For every entry that follows, return an identical copy.
##### RECORDS FOR THE TASK #####
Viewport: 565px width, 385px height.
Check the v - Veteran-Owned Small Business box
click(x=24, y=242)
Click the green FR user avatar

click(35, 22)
#####
RESULT BELOW:
Viewport: 565px width, 385px height.
Check the v - Veteran-Owned Small Business box
click(x=24, y=242)
Click the green FR user avatar

click(35, 22)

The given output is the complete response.